[Stored records]

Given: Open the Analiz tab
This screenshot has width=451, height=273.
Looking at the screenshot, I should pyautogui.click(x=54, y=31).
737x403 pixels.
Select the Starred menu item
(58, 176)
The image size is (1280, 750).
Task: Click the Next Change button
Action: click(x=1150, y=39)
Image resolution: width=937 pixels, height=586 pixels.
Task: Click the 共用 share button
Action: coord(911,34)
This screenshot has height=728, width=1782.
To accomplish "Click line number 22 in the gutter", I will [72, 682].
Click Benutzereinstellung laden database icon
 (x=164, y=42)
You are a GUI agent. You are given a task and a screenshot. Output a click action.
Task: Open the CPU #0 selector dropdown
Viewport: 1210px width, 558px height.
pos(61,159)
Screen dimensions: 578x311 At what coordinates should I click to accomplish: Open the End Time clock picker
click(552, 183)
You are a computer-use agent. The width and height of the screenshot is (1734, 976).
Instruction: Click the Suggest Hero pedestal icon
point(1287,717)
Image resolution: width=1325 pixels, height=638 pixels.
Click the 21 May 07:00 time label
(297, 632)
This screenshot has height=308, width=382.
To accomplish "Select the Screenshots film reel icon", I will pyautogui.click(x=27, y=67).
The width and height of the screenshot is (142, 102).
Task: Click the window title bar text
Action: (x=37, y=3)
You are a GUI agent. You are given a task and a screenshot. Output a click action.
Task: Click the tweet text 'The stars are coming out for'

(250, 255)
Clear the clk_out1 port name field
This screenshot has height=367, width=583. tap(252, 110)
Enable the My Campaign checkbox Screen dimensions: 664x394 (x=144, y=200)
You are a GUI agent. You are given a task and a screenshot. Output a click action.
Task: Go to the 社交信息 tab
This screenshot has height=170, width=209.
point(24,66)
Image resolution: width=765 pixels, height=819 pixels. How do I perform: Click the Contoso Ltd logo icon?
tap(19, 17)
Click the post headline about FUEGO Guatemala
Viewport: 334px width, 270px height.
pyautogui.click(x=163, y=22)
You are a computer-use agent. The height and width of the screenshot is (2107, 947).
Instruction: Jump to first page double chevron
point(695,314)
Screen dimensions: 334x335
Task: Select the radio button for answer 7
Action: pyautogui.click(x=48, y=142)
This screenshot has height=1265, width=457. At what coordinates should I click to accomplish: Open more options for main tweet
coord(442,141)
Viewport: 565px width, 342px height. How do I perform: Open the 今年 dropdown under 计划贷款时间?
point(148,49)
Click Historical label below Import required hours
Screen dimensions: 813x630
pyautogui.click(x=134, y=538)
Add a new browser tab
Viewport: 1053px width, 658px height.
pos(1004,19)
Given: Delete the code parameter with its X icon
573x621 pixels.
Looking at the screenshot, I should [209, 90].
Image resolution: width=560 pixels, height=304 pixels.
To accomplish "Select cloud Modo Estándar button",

## [WORK REQUEST]
Your answer must be the records themselves, output again exactly.

## [EXERCISE RESPONSE]
Given: Open the Analiz tab
This screenshot has width=451, height=273.
Looking at the screenshot, I should pyautogui.click(x=54, y=31).
737x403 pixels.
Select the Starred menu item
(58, 176)
The image size is (1280, 750).
Task: Click the Next Change button
Action: click(x=1150, y=39)
Image resolution: width=937 pixels, height=586 pixels.
Task: Click the 共用 share button
Action: coord(911,34)
This screenshot has height=728, width=1782.
To accomplish "Click line number 22 in the gutter", I will [72, 682].
Click Benutzereinstellung laden database icon
 (x=164, y=42)
You are a GUI agent. You are given a task and a screenshot. Output a click action.
Task: Open the CPU #0 selector dropdown
Viewport: 1210px width, 558px height.
pos(61,159)
Screen dimensions: 578x311 At what coordinates should I click to accomplish: Open the End Time clock picker
click(552, 183)
You are a computer-use agent. The width and height of the screenshot is (1734, 976).
Instruction: Click the Suggest Hero pedestal icon
point(1287,717)
Image resolution: width=1325 pixels, height=638 pixels.
Click the 21 May 07:00 time label
(297, 632)
This screenshot has height=308, width=382.
To accomplish "Select the Screenshots film reel icon", I will pyautogui.click(x=27, y=67).
The width and height of the screenshot is (142, 102).
Task: Click the window title bar text
Action: (x=37, y=3)
You are a GUI agent. You are given a task and a screenshot. Output a click action.
Task: Click the tweet text 'The stars are coming out for'

(250, 255)
Clear the clk_out1 port name field
This screenshot has height=367, width=583. tap(252, 110)
Enable the My Campaign checkbox Screen dimensions: 664x394 (x=144, y=200)
You are a GUI agent. You are given a task and a screenshot. Output a click action.
Task: Go to the 社交信息 tab
This screenshot has height=170, width=209.
point(24,66)
Image resolution: width=765 pixels, height=819 pixels. How do I perform: Click the Contoso Ltd logo icon?
tap(19, 17)
Click the post headline about FUEGO Guatemala
Viewport: 334px width, 270px height.
pyautogui.click(x=163, y=22)
You are a computer-use agent. The height and width of the screenshot is (2107, 947).
Instruction: Jump to first page double chevron
point(695,314)
Screen dimensions: 334x335
Task: Select the radio button for answer 7
Action: pyautogui.click(x=48, y=142)
This screenshot has height=1265, width=457. At what coordinates should I click to accomplish: Open more options for main tweet
coord(442,141)
Viewport: 565px width, 342px height. How do I perform: Open the 今年 dropdown under 计划贷款时间?
point(148,49)
Click Historical label below Import required hours
Screen dimensions: 813x630
pyautogui.click(x=134, y=538)
Add a new browser tab
Viewport: 1053px width, 658px height.
pos(1004,19)
Given: Delete the code parameter with its X icon
573x621 pixels.
Looking at the screenshot, I should [209, 90].
Image resolution: width=560 pixels, height=304 pixels.
To accomplish "Select cloud Modo Estándar button",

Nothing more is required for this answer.